In this situation, if all of the child fields which the user requested have a complexity of 0, the user's Pagination take argument value can be as high as they'd like, and the estimated complexity will always be 0, despite ever-increasing size in the response payload. For this reason, we currently have all basic, pre-fetched fields have a default complexity of 1.

Maximum complexity

As of writing this, default maximum complexity is currently defined at 500, however this value can (and should) be adjusted as needed. This is a living application early in its life, and our needs will adapt over time. To account for those needs, adjusting maximum complexity may be something that has to happen more than once. You should be sure of the implications of your new complexity value before increasing or decreasing it. If you're decreasing it, will there be any extremely expensive queries which simply cannot be completed anymore, or not in an efficient manner? If you're increasing the maximum complexity, are there any cheap operations which perhaps need their cost increased as well?

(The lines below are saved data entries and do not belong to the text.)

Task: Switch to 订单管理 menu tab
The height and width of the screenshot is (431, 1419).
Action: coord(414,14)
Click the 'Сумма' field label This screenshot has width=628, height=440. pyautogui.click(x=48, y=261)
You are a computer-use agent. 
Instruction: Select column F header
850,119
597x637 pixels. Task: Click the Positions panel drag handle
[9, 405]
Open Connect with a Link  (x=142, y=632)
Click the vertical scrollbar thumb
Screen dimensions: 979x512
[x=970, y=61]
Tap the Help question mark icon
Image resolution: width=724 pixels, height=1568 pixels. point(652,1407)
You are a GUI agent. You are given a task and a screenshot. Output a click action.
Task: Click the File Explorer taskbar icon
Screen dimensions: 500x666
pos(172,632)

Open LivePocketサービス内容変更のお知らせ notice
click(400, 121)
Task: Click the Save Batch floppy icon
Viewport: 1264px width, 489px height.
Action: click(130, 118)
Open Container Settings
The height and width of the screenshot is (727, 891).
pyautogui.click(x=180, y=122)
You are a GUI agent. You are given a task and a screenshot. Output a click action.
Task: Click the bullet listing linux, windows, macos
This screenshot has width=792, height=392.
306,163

There is no reason why maximum complexity has to be an application-wide static value. Here are two considerations to take for future iterations of the project:

  • User-based complexity - You may decide that different users should have different complexity maximums based on their requirements for the API. An Administrator doing lots of sorting and filtering may need a higher complexity than a user simply listing the most recent productions. Maximum complexities could be user-controlled, group-controlled, or both.
  • Time-based complexity - Per-request (stateless) complexity will prevent any one query from being overly complex, however it does not prevent a user from submitting large amounts of requests within a short time span, effectively accomplishing the same as if they had included all of the requested values within the same query in the first place. This should be fixed by applying a similar rate limiting to REST APIs that is weighted to each individual request (i.e., make it stateful). For example, a user may have a 5,000 complexity limit per 10 seconds. That user can spend their 5,000 complexity however they want, but once they use it up, they have to wait until the end of the current 10-second interval to get another 5,000 complexity.